Carlos Alberto Torres after his release.

Carlos Alberto Torres after his release.

Carlos Alberto Torres, who served 30 years in a federal prison will be released this month. He will return to Puerto Rico where he will be received with an artistic celebration in Ponce.

On May 20th the Probation Board determined his release which will be effective at the end of the month.

In 1999, then Pres. Clinton, did not include Torres in a group of 12 Puerto Rican political prisoners who received a presidential pardon. Had he not been pardoned, his original sentence would have kept him in jail until 2024.

No other Puerto Rican political prisoner has served as many years in prison as Torres. The other Puerto Rican political prisoner with a long sentence was Oscar López Rivera, who has spent 29 years behind bars.

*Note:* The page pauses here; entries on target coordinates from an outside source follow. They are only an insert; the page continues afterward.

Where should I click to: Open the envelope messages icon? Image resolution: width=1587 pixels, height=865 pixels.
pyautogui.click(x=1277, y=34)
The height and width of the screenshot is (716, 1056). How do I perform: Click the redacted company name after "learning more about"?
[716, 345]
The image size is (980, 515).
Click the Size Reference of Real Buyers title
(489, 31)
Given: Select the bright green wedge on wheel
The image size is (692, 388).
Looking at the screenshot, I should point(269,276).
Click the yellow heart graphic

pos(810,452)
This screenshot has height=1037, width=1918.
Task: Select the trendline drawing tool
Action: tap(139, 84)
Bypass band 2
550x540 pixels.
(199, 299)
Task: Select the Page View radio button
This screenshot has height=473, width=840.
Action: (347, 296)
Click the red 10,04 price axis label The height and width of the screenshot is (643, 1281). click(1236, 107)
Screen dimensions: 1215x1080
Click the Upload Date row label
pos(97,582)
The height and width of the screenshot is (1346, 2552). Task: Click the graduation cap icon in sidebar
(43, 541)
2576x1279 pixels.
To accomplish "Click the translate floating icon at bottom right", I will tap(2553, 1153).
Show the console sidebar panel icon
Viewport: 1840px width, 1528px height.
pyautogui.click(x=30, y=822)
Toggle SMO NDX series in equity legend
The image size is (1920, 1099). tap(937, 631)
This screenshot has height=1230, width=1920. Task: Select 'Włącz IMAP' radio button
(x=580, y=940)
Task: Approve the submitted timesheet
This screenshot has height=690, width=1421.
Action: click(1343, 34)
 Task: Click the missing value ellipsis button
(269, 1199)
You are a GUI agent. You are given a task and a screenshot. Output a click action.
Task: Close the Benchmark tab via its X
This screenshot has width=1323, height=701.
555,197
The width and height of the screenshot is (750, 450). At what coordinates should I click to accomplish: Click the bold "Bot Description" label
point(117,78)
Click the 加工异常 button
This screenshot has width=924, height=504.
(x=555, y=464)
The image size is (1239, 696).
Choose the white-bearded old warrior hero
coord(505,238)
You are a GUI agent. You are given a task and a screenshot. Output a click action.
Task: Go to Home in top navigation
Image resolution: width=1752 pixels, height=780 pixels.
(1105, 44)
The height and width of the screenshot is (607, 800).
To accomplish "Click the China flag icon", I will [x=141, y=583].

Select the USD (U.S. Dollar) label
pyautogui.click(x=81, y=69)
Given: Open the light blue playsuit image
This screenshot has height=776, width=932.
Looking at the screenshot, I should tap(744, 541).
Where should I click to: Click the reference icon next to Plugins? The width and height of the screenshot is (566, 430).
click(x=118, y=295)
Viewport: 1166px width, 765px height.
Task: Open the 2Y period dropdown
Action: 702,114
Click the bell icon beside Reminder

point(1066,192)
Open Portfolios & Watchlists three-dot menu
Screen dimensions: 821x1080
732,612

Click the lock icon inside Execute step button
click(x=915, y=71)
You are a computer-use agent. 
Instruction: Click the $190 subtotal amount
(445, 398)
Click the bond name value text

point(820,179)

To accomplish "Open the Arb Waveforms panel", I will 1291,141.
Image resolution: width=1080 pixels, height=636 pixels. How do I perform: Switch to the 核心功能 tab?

carlos-torresTorres will be expected to arrive on 29 July. An activity has been organized at Parque Monumento Don Pedro Albizu Campos in Tenería, Ponce, where he was born September 1,1952. The group “Asi Somos” will headline other artists performing at the activity. It will be transmitted on station WPAB 550AM and on the internet

Torres, 57 years old, chose to go underground in 1976 with his then pregnant wife. Four years later on April 4, 1980, he was apprehended for conspiracy to overthrow the government and being a member the Armed Forces for National Liberation, a clandestine organization that fought for Puerto Rico’s independence in the 70’s and 80’s.

According to the Committee Pro Human Rights of Puerto Rico, while in jail, Torres obtained a university degree, worked in the Department of Education, and became a painter and artisan.

Lopez Rivera who also went underground in 1976 was arrested in 1981, accused of treason and belonging to FALN. He served a 12 of a 70 year sentence in isolation. Nevertheless, he rejected Clinton’s offer of an early release. He continues in prison.

The other Puerto Rican still jailed is Avelino González Claudio. He was the leader of the Federation of University Students Pro Independence (FUPI) and the Pro Independence Movement (MPI) during the years he spent in New York.

In 1985 he was accused in abstencia of having planned a $6 million robbery to Wells Fargo in Hartford, Connecticut as a member of the Macheteros.